Work to complete
After locating the line with "The height and" in the entries below, set down exactly that line and each one after it to the end, skipping pictures.

[[ Records supplied, beginning ]]

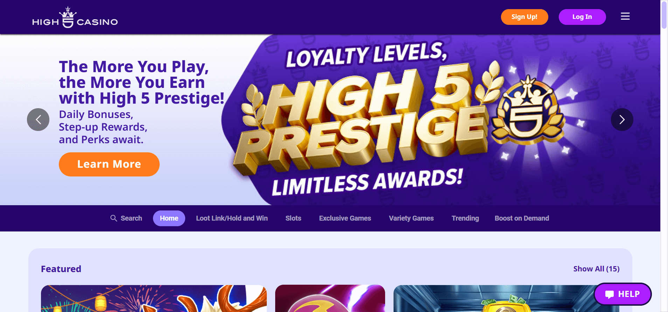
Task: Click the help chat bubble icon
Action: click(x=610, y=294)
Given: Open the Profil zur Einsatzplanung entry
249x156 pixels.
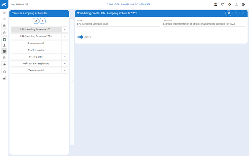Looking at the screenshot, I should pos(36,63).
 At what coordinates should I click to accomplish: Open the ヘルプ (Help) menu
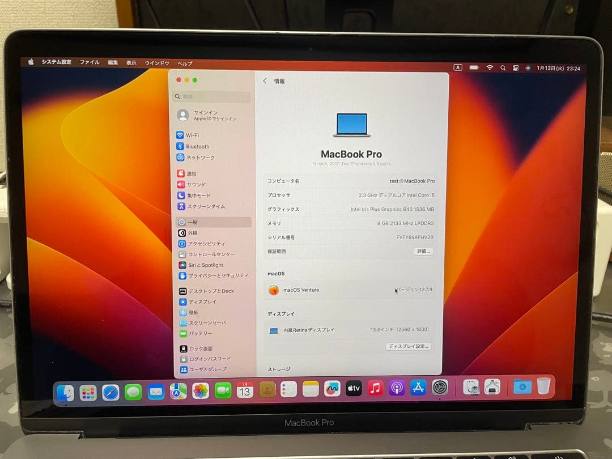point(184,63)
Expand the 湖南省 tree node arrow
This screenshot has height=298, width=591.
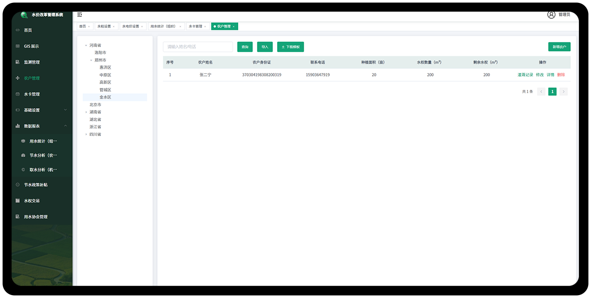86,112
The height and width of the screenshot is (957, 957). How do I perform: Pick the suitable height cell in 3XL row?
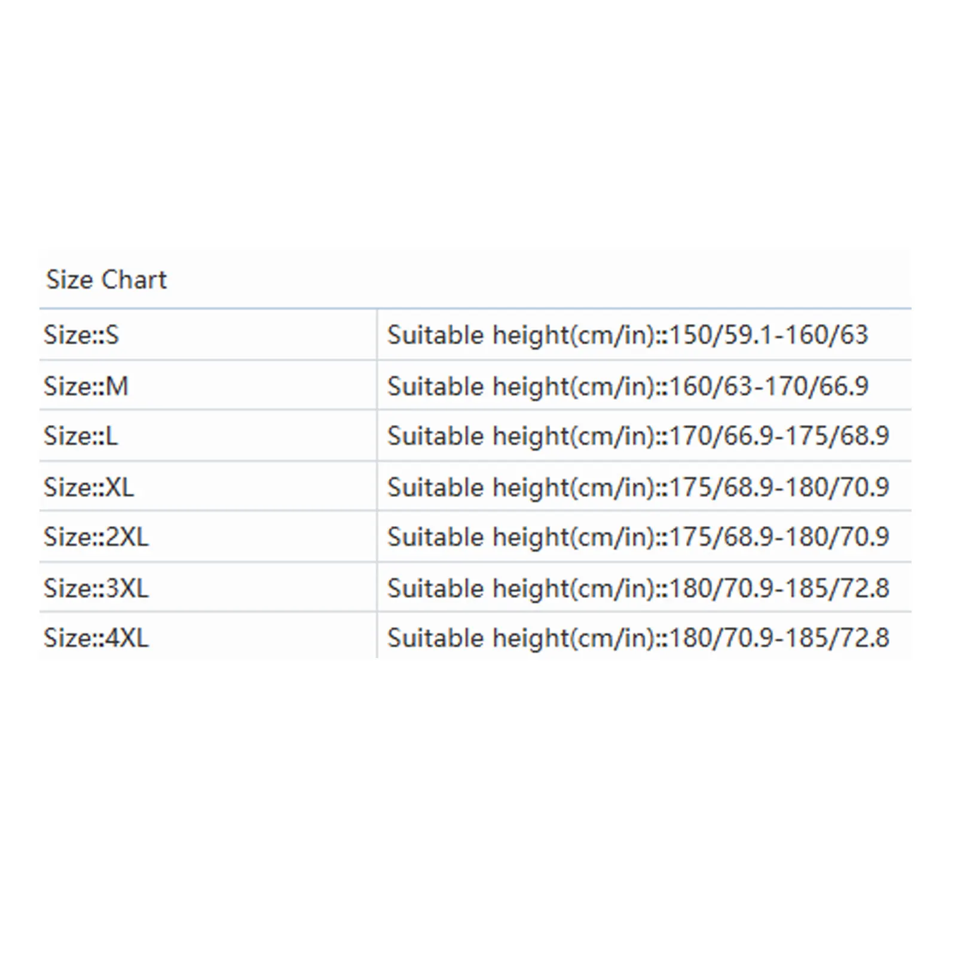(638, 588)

[[ Records supplied, end ]]

Task result
The height and width of the screenshot is (957, 957). How do I perform: Pick the suitable height cell in 3XL row?
(638, 588)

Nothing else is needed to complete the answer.